▸ TASK OBJECTIVE: Each line of the listing below containing the word "agent" should be returned.

▸ MATERIAL FOR THE TASK:

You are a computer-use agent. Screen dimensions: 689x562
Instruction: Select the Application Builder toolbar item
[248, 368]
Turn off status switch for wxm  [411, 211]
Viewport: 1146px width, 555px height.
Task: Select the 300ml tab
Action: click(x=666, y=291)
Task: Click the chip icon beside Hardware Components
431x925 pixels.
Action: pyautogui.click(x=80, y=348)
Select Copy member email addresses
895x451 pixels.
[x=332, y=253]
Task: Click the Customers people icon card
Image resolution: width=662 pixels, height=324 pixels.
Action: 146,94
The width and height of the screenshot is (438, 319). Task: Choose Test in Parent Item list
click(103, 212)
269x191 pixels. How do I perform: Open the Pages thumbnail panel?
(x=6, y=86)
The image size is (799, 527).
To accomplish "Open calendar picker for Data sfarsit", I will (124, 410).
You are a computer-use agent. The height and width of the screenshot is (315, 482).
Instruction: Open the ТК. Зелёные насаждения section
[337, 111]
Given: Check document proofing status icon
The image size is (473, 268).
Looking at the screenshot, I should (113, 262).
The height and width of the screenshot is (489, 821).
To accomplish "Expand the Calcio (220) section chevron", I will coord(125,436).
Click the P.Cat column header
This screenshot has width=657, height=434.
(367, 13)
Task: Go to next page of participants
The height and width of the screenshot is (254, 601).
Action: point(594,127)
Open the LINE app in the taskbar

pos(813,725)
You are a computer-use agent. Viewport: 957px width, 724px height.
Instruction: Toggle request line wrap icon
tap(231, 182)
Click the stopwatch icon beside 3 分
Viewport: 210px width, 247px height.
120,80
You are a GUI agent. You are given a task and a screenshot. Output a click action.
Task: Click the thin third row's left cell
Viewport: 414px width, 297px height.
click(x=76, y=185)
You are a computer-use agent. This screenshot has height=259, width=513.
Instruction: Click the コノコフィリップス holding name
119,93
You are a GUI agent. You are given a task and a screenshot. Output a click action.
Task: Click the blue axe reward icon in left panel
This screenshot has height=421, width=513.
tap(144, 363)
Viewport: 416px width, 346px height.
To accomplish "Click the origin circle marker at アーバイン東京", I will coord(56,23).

▸ EXERCISE SOLUTION:
You are a computer-use agent. Screen dimensions: 689x562
You are a computer-use agent. The height and width of the screenshot is (315, 482).
You are a computer-use agent. Viewport: 957px width, 724px height.
You are a GUI agent. You are given a task and a screenshot. Output a click action.
You are a computer-use agent. This screenshot has height=259, width=513.
You are a GUI agent. You are given a task and a screenshot. Output a click action.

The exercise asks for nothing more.